--- Text extract ---

What is the minimum number of moves that we need in order to obtain two equal strings?
Input Format and Constraints:
The first and the second line of the input contains two strings A and B. It is guaranteed that the superset their characters are equal.
1 <= length(A) = length(B) <= 2000
All the input characters are between 'a' and 'z'
Output Format:
Print the minimum number of moves to the only line of the output
Sample input:
aab
baa
Sample output:
1
Explanation:
Swap the first and last character of the string aab to convert it to baa. The two strings are now equal.
EDIT : Here is my first try, but I'm getting wrong output. Can someone guide me what is wrong in my approach.
int minStringMoves(char* a, char* b) {
int length, pos, i, j, moves=0;
char *ptr;
length = strlen(a);
for(i=0;i<length;i++) {
// Find the first occurrence of b[i] in a
ptr = strchr(a,b[i]);
pos = ptr - a;
// If its the last element, swap with the first
if(i==0 && pos == length-1) {
swap(&a[0], &a[length-1]);
moves++;
}
// Else swap from current index till pos
else {
for(j=pos;j>i;j--) {
swap(&a[j],&a[j-1]);
moves++;
}
}
// If equal, break
if(strcmp(a,b) == 0)
break;
}
return moves;
}
Take a look at this example:
aaaaaaaaab
abaaaaaaaa
Your solution: 8
aaaaaaaaab -> aaaaaaaaba -> aaaaaaabaa -> aaaaaabaaa -> aaaaabaaaa ->
aaaabaaaaa -> aaabaaaaaa -> aabaaaaaaa -> abaaaaaaaa
Proper solution: 2
aaaaaaaaab -> baaaaaaaaa -> abaaaaaaaa
You should check if swapping in the other direction would give you better result.
But sometimes you will also ruin the previous part of the string. eg:
caaaaaaaab
cbaaaaaaaa
caaaaaaaab -> baaaaaaaac -> abaaaaaaac
You need another swap here to put back the 'c' to the first place.
The proper algorithm is probably even more complex, but you can see now what's wrong in your solution.
The A* algorithm might work for this problem.
The initial node will be the original string.
The goal node will be the target string.

---

## [To do]
**A.** Can you transcribe the string-moves problem text word for word, from "What is the" to "characters are equal."?
**B.** Will you rewrite the listing from the line with "Open the dropdown" through the end of the listing, replacing "bookmark" with "shortcut" and leaving everything else unchanged?

--- Recorded information ---

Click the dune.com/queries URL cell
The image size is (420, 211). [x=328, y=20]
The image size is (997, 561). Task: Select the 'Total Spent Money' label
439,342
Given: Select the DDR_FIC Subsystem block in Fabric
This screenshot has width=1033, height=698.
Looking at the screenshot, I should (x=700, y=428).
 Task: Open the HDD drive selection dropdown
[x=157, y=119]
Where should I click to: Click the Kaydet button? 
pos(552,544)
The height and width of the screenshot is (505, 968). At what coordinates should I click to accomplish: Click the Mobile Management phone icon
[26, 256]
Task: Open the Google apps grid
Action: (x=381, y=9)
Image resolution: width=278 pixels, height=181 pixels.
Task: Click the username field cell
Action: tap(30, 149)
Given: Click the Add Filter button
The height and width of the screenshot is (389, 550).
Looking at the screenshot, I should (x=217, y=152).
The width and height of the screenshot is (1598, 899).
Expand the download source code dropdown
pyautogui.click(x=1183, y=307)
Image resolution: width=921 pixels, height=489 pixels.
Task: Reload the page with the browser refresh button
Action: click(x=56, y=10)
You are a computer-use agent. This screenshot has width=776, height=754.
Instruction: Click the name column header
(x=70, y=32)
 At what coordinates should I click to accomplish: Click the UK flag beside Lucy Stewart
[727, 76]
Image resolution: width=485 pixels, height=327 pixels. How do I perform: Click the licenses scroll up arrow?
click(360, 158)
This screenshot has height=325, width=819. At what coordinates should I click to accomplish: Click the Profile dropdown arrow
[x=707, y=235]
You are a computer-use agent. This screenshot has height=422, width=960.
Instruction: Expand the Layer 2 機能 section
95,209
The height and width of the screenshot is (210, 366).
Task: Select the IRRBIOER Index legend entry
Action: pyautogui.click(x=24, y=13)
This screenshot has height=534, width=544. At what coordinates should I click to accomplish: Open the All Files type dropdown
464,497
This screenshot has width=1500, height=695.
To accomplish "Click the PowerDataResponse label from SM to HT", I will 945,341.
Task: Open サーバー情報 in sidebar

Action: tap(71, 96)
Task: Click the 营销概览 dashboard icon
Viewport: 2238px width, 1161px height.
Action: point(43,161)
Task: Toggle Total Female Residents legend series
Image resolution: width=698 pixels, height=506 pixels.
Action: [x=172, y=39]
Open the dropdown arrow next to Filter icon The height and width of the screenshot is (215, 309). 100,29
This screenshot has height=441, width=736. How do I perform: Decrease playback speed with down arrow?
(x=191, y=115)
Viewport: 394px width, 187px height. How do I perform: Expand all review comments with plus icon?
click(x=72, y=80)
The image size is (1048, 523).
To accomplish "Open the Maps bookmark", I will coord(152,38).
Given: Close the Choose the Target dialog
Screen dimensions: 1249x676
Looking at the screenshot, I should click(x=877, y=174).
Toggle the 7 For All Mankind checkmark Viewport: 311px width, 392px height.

---

## [Written answers]
**A.**
What is the minimum number of moves that we need in order to obtain two equal strings?
Input Format and Constraints:
The first and the second line of the input contains two strings A and B. It is guaranteed that the superset their characters are equal.

**B.**
Open the dropdown arrow next to Filter icon The height and width of the screenshot is (215, 309). 100,29
This screenshot has height=441, width=736. How do I perform: Decrease playback speed with down arrow?
(x=191, y=115)
Viewport: 394px width, 187px height. How do I perform: Expand all review comments with plus icon?
click(x=72, y=80)
The image size is (1048, 523).
To accomplish "Open the Maps shortcut", I will coord(152,38).
Given: Close the Choose the Target dialog
Screen dimensions: 1249x676
Looking at the screenshot, I should click(x=877, y=174).
Toggle the 7 For All Mankind checkmark Viewport: 311px width, 392px height.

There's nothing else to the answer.